The answer consists solely of the lines running from the one with "Image resolution: width=956" through the final line below, transcribed exactly and without any pictures.

(Stored items)
= Beginning of Section =
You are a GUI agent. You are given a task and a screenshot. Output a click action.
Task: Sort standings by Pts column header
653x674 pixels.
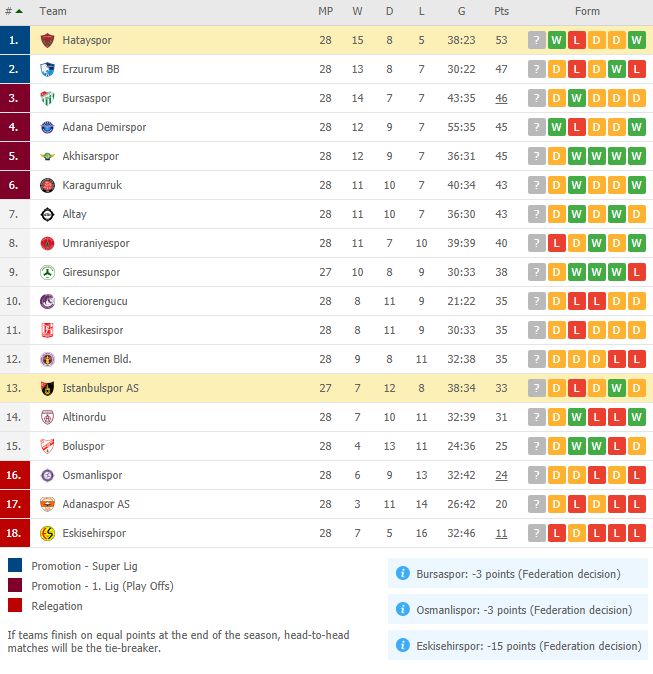tap(501, 12)
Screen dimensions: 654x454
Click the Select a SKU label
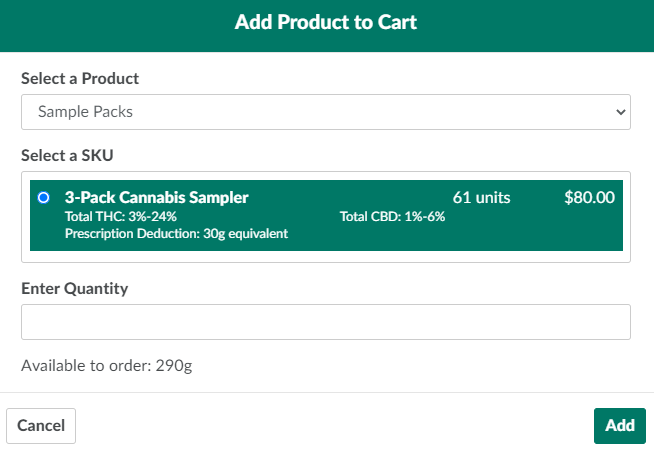(71, 155)
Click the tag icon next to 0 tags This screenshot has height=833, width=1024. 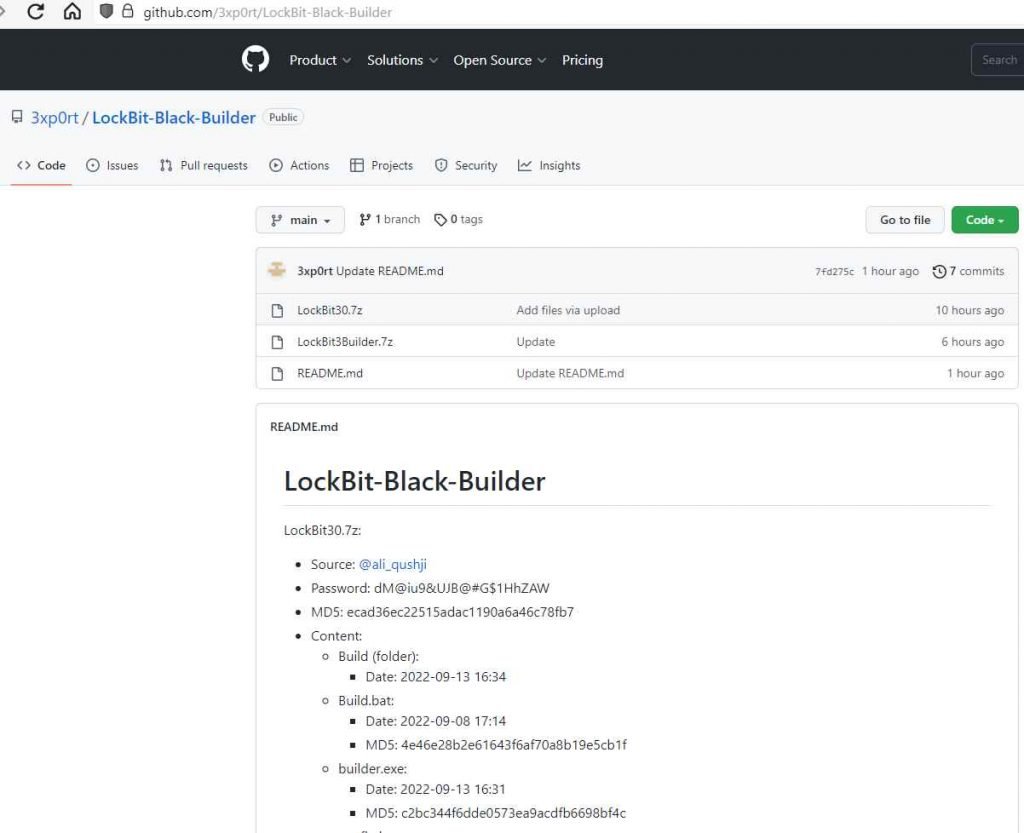440,220
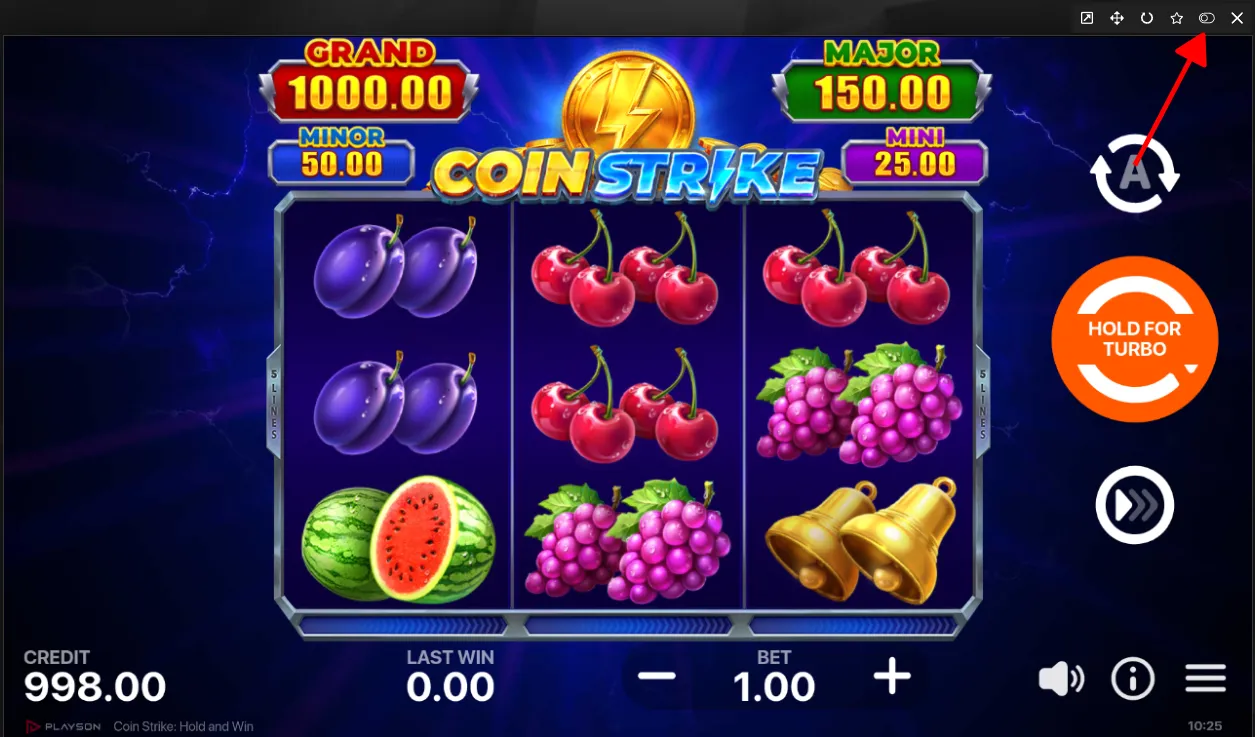Click the Mini 25.00 jackpot label
The image size is (1255, 737).
click(x=915, y=158)
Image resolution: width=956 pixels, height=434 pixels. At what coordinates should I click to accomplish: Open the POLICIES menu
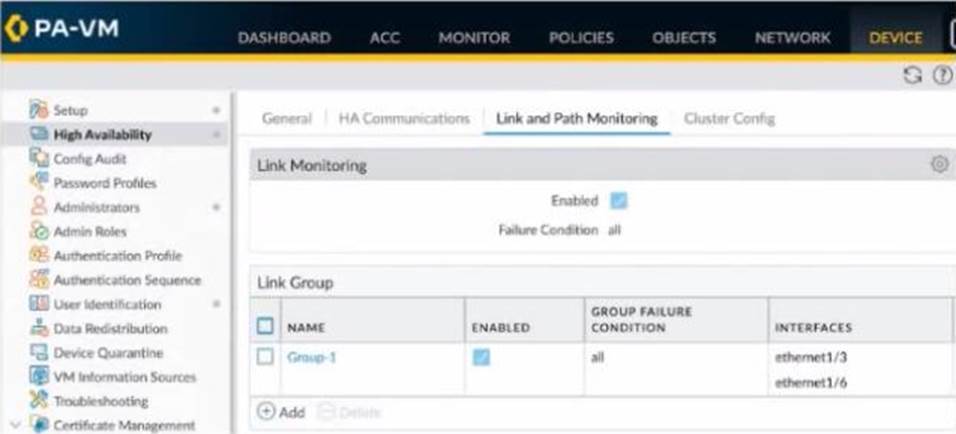[581, 38]
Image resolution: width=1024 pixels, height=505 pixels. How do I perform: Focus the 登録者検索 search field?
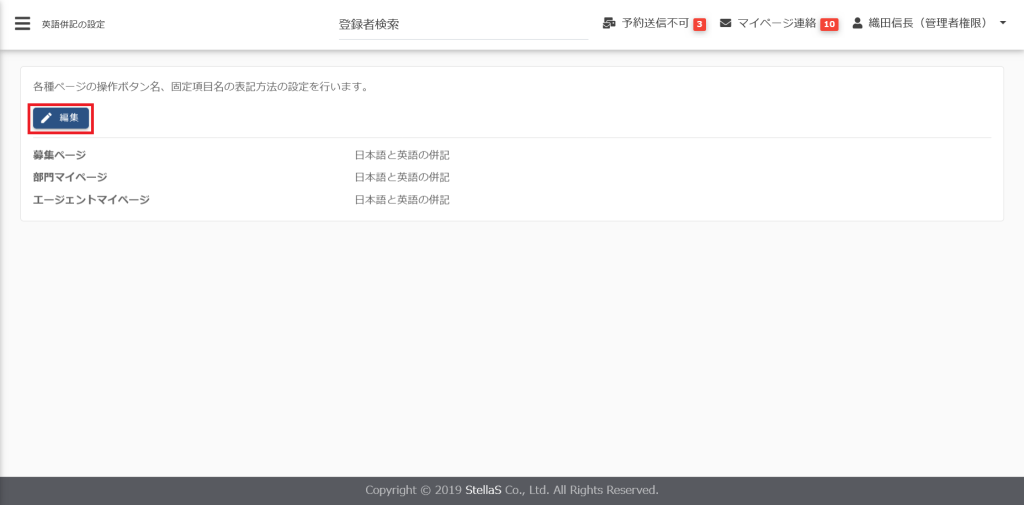point(462,24)

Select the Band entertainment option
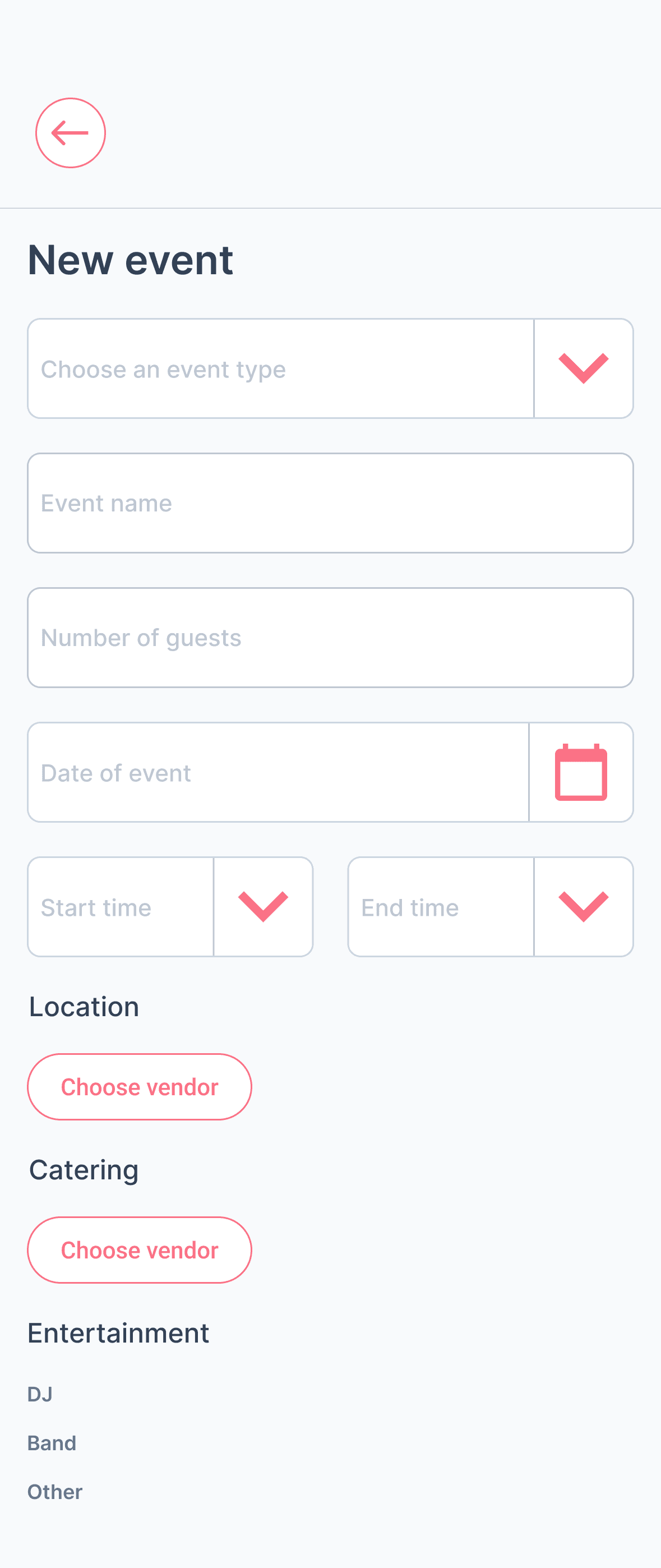[x=52, y=1443]
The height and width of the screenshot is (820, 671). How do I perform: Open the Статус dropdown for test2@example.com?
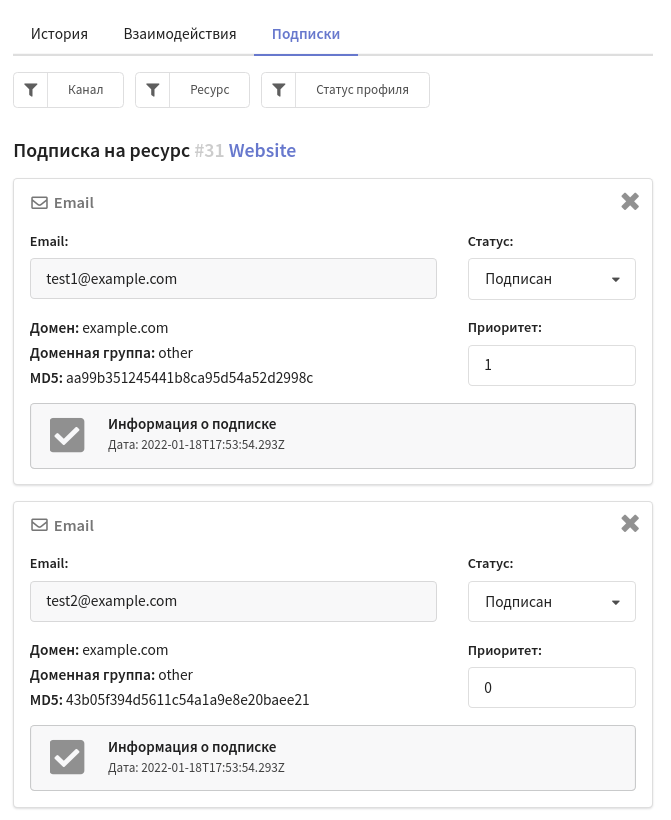[x=552, y=601]
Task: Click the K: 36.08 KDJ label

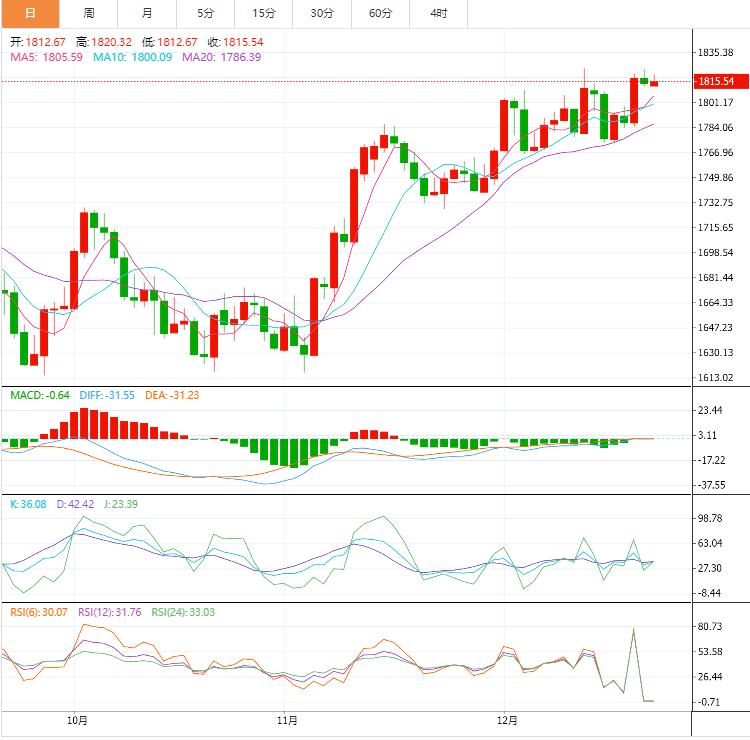Action: 29,504
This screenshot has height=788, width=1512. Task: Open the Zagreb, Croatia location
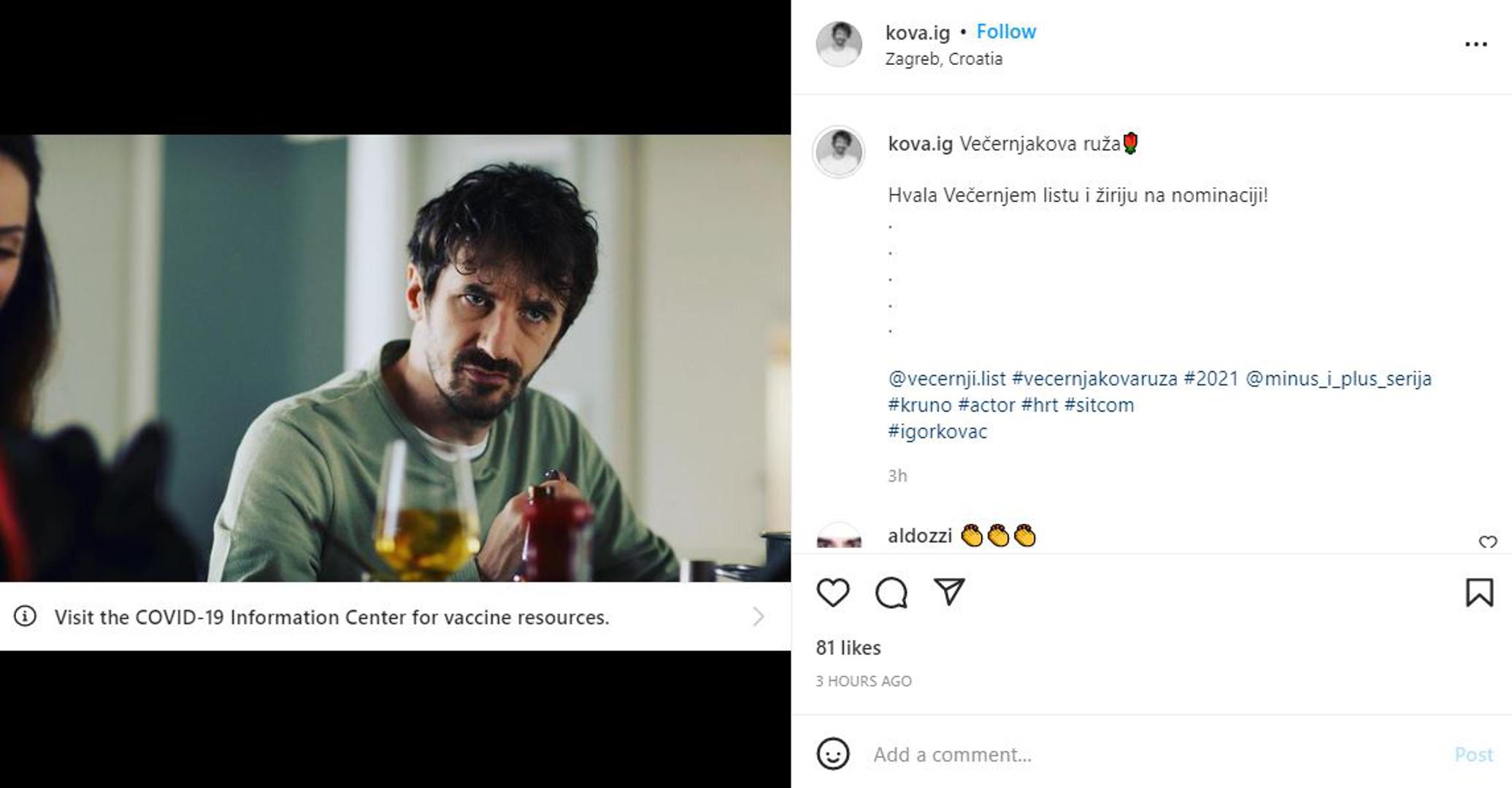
= End of Section =
Output for this task:
Image resolution: width=956 pixels, height=434 pixels. At what coordinates should I click to accomplish: Open the POLICIES menu
[581, 38]
Image resolution: width=1024 pixels, height=505 pixels. How do I perform: Focus the 登録者検索 search field?
point(462,24)

Select the Band entertainment option
[x=52, y=1443]
The height and width of the screenshot is (820, 671). How do I perform: Open the Статус dropdown for test2@example.com?
[x=552, y=601]
Task: Click the K: 36.08 KDJ label

Action: 29,504
This screenshot has height=788, width=1512. Task: Open the Zagreb, Croatia location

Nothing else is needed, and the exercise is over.